En 2011 nous avions eu droit à une époustouflante histoire de fantômes, mal exploitée à certains égards, certes (un spectre de nourrisson vénère dans une cave qu'on voit à peine deux secondes, c'est du gâchis), mais dont la noirceur, la beauté graphique et l'implacabilité de ses scénaristes m'avaient propulsée au septième ciel. Il m'avait été difficile de digérer le bordel monstre que représentait la deuxième saison d'American Horror Story l'an dernier. J'avais suivi les treize épisodes de cette saison de façon désabusée, hyper enthousiaste au premier épisode, impatiente d'en finir dès la moitié de la saison. En matant Sharknado entre copains il y a peu, nous nous attendions à un pandémonium de dialogues à se pisser dessus, testostérone et faux raccords, tous les défauts qui font la différence entre un merveilleux nanar et un film simplement mauvais. Une tornade remplie de requins qui déferle sur la Californie? Mais bon dieu, même si Léa Seydoux et Louis Garrel avaient joué dedans, ça gardait une chance d'être le nanar de la décennie. Donc un des meilleurs films qui soit, selon mon échelle de valeurs. Nous nous sommes retrouvés devant un film idiot qui faisait l'erreur fatale de se prendre au sérieux. Trop propre. Un peu comme le Through the Never de Metallica que j'évoque sans même vouloir le mater parce que je sais déjà qu'il ne sera pas drôle. Alors que quatre gonzes qui sont devenus multi millionaires en chantant des horreurs sur la Bible, ya rien de plus drôle que ça. En théorie. Mais je sais déjà que ça sera une salade indigeste et pas scénarisée pour un sou, pourtant sur-produite, mais hyper frustrante au final. 
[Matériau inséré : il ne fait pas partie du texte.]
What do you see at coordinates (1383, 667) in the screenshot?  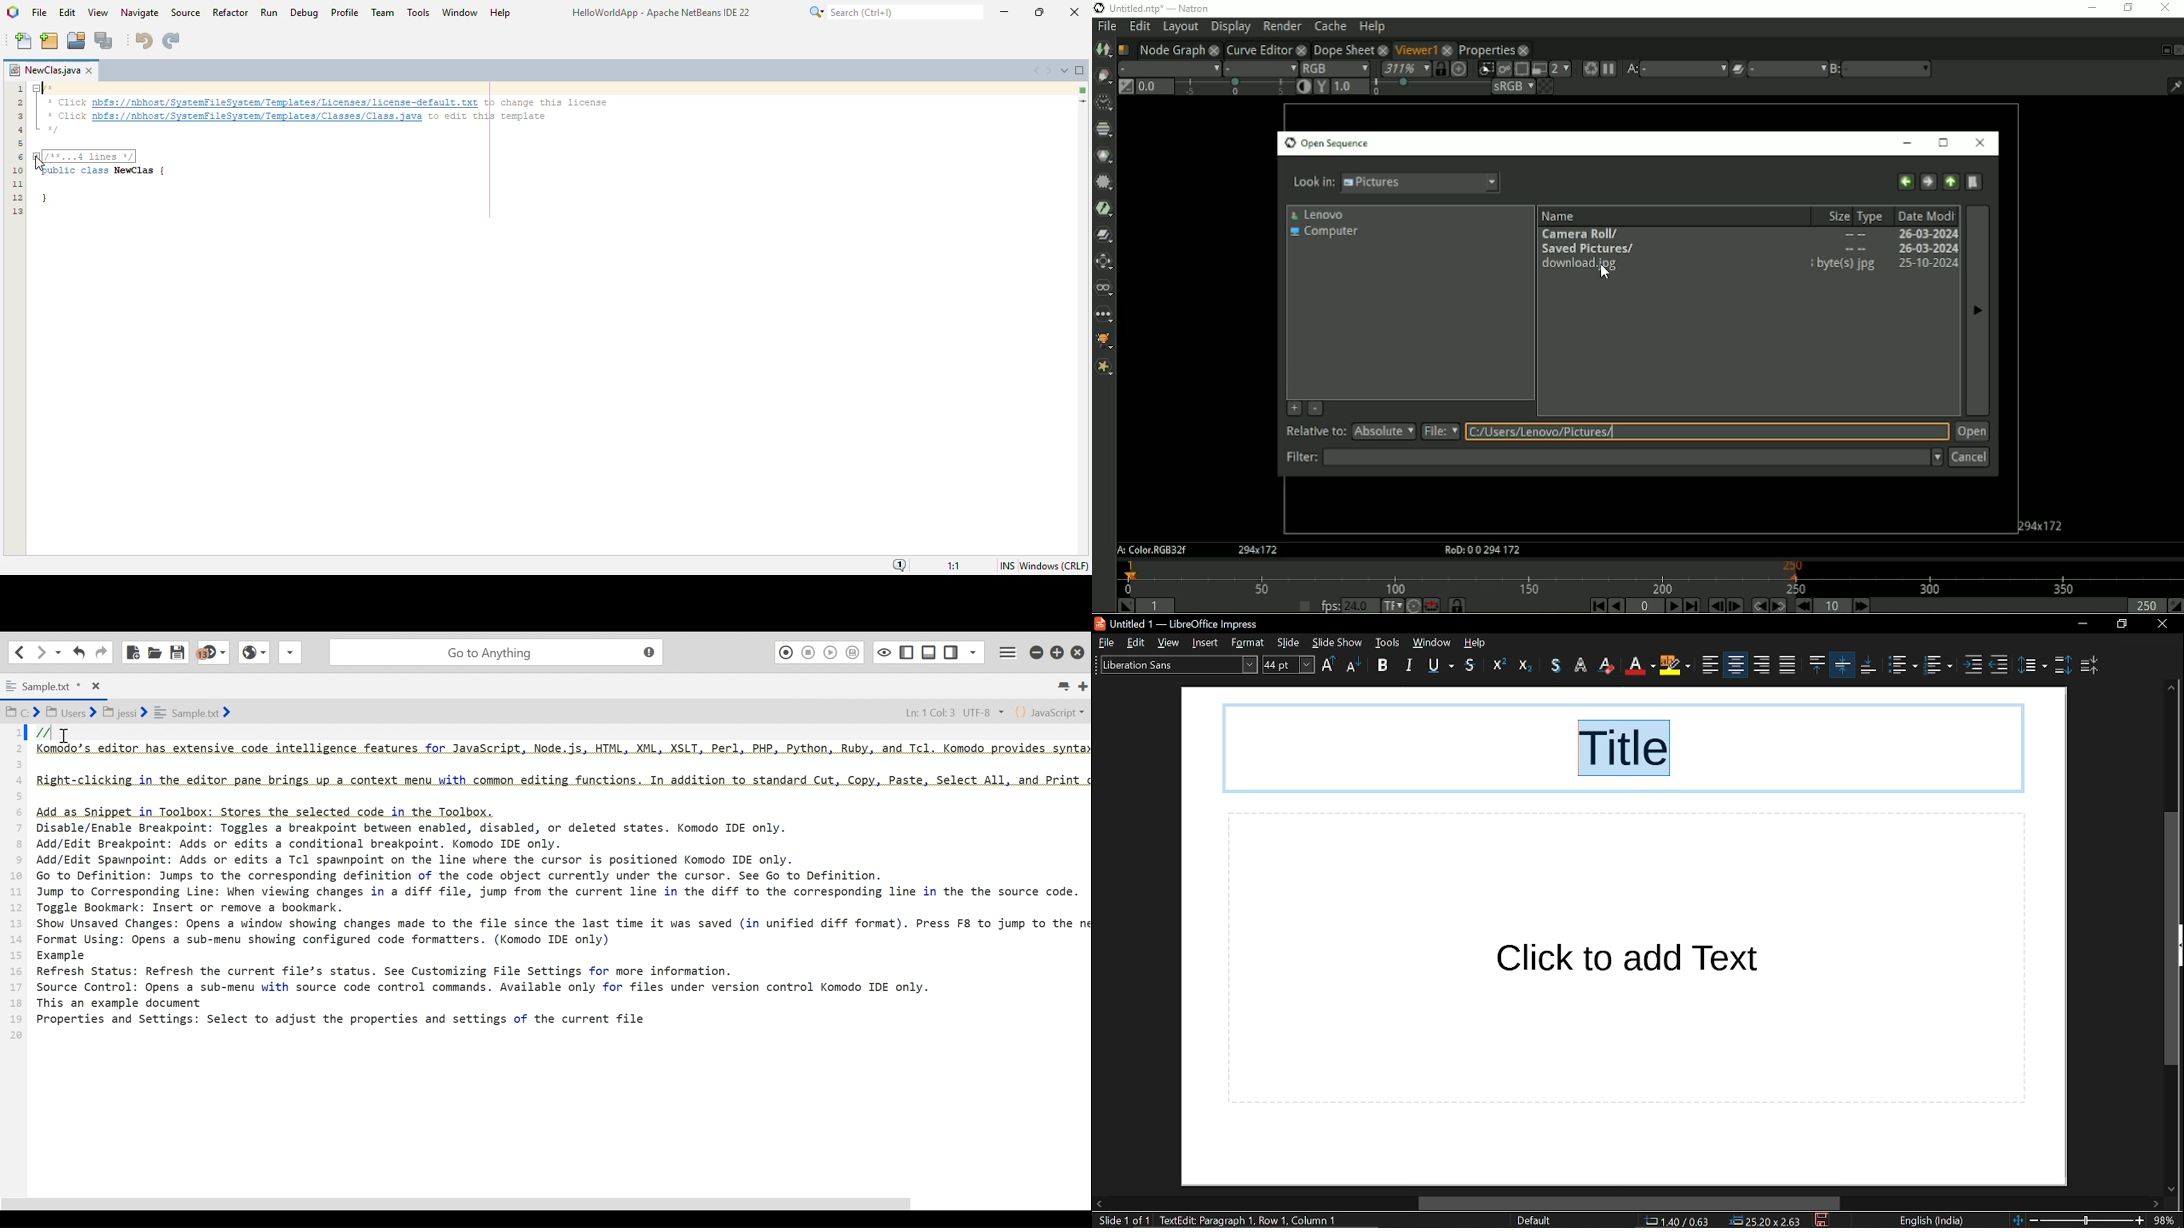 I see `bold` at bounding box center [1383, 667]. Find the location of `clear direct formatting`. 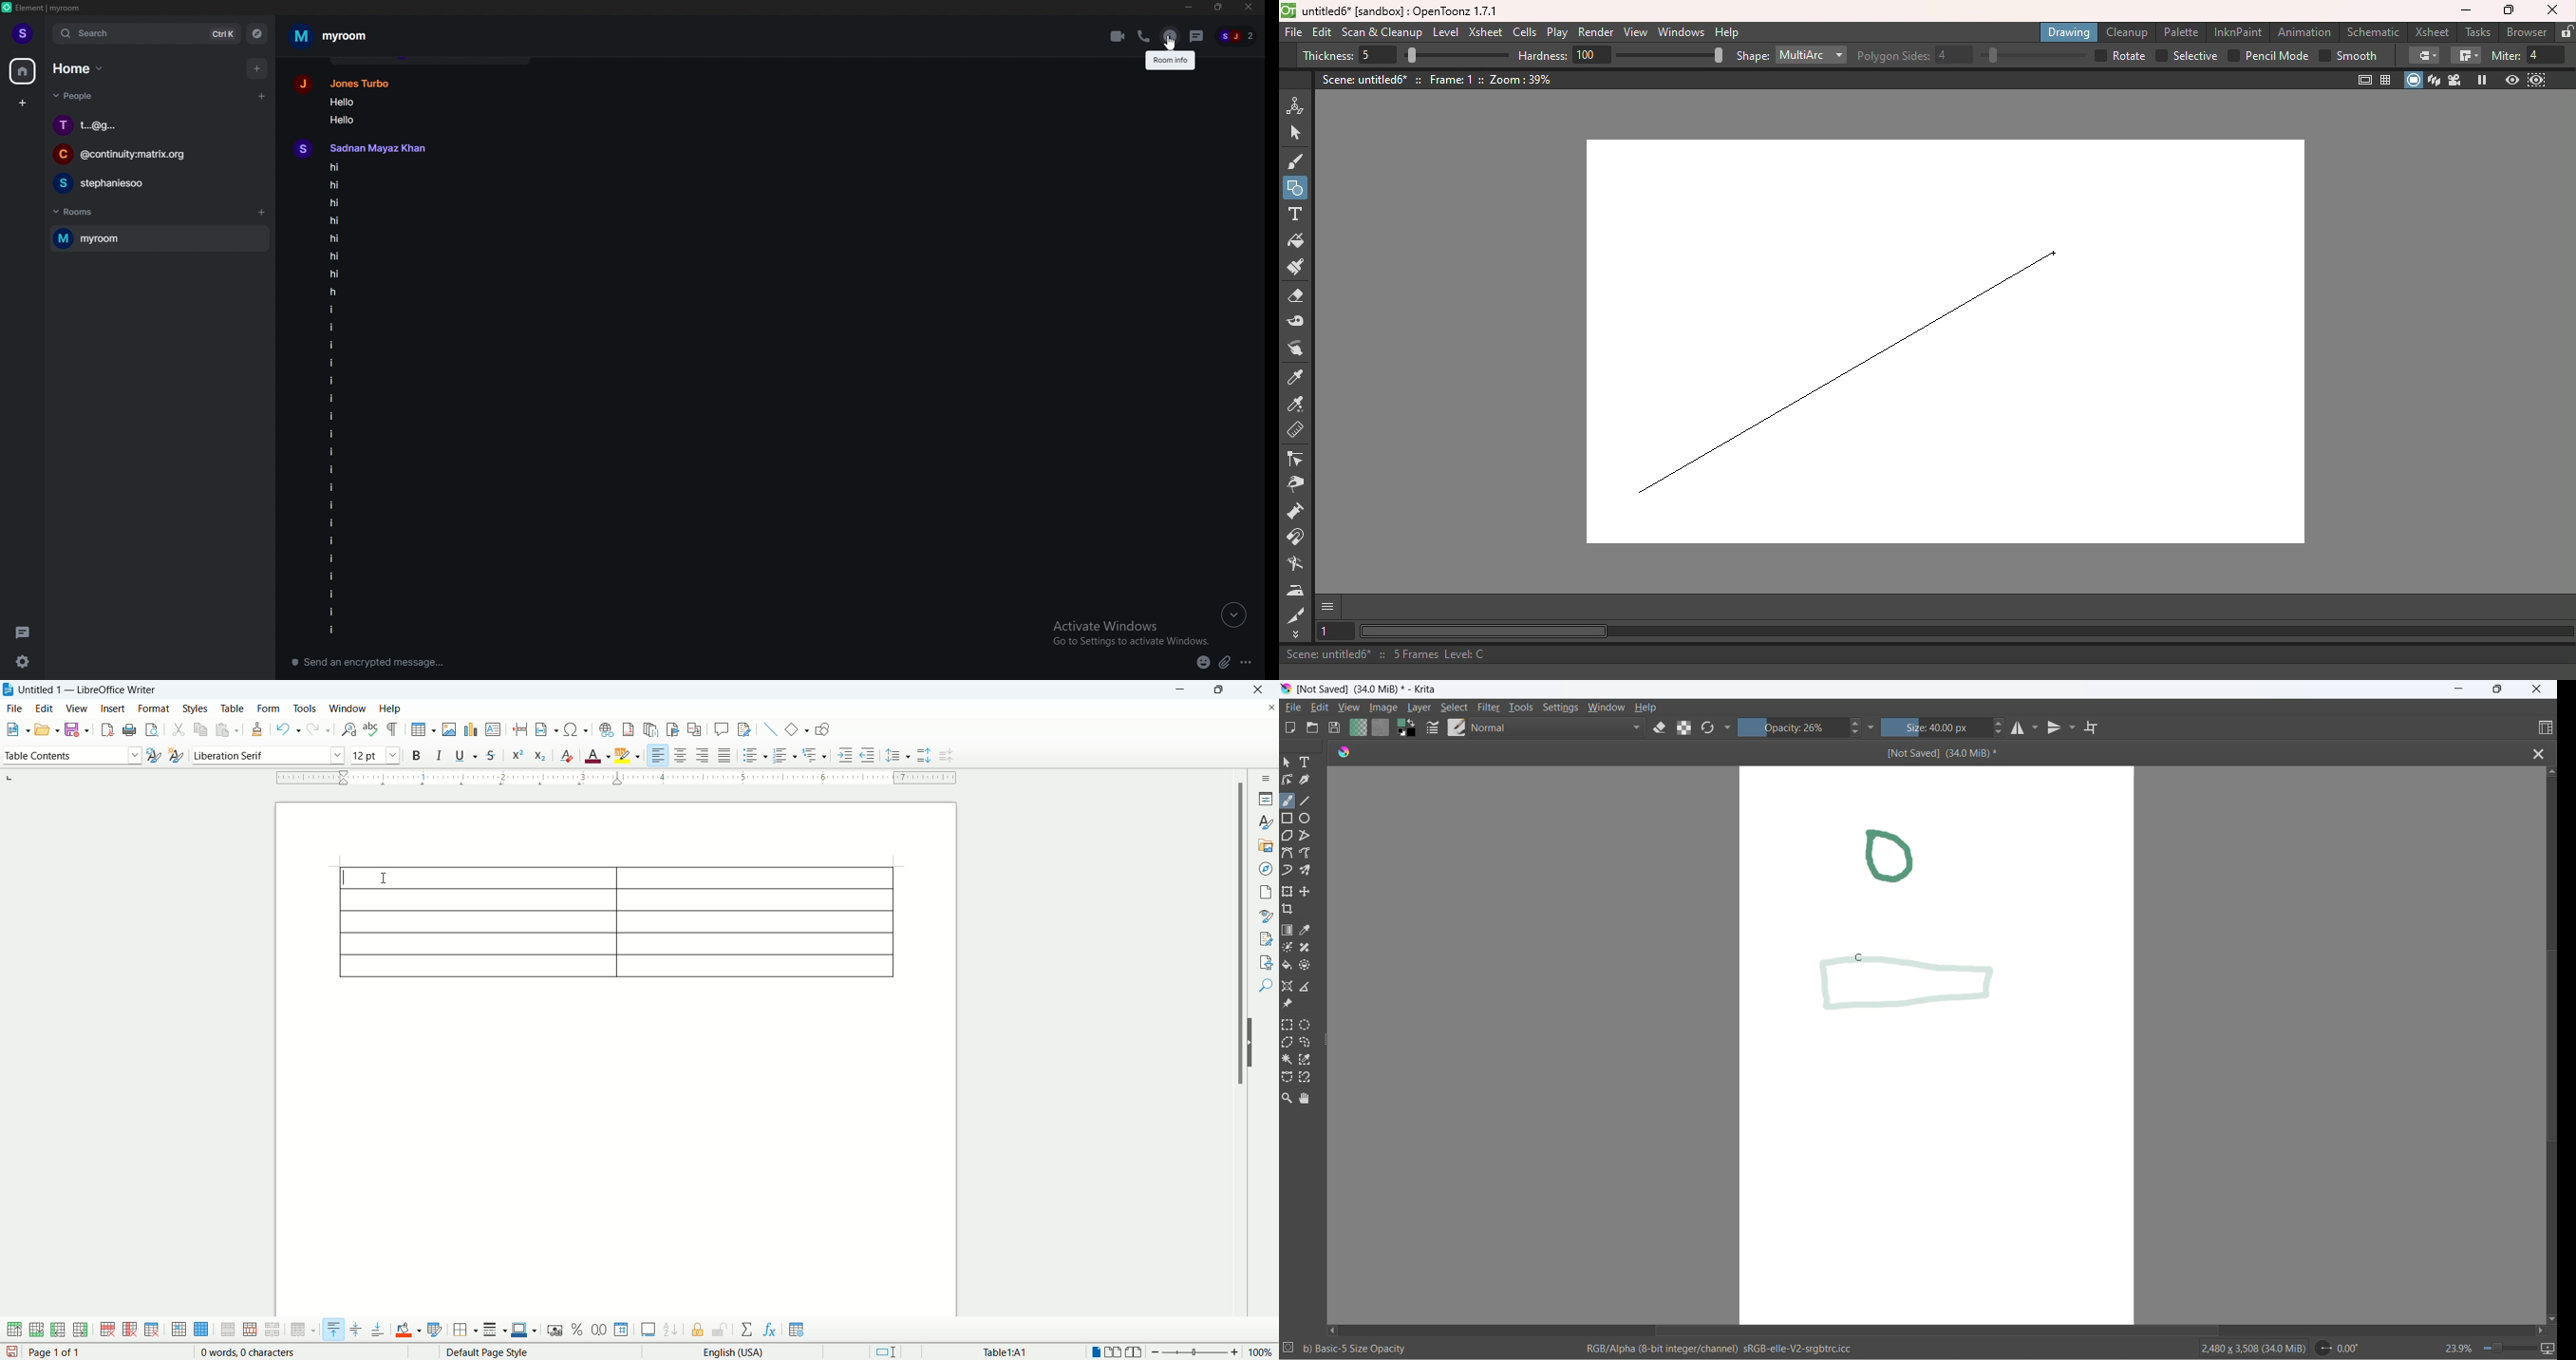

clear direct formatting is located at coordinates (567, 753).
Bref la deuxième saison d'American Horror Story, c'était ça aussi: un parc d'attraction télévisuel autoproclamé, mêlant possession démoniaque, nazis, zombies, extra-terrestres, racisme, homophobie et hippies. Parfois un scénar c'est comme une bouffe, il vaut mieux une assiette de jambon-purée maison, préparée simplement avec attention et amour, qu'un monstre en sauce à huit mille couches de viandes sorti de chez Epic Meal Time.

Et là je crois, j'espère, je prie pour que ça soit bel et bien le cas pour cette nouvelle saison. Mais j'aime ce que j'ai vu à l'instant.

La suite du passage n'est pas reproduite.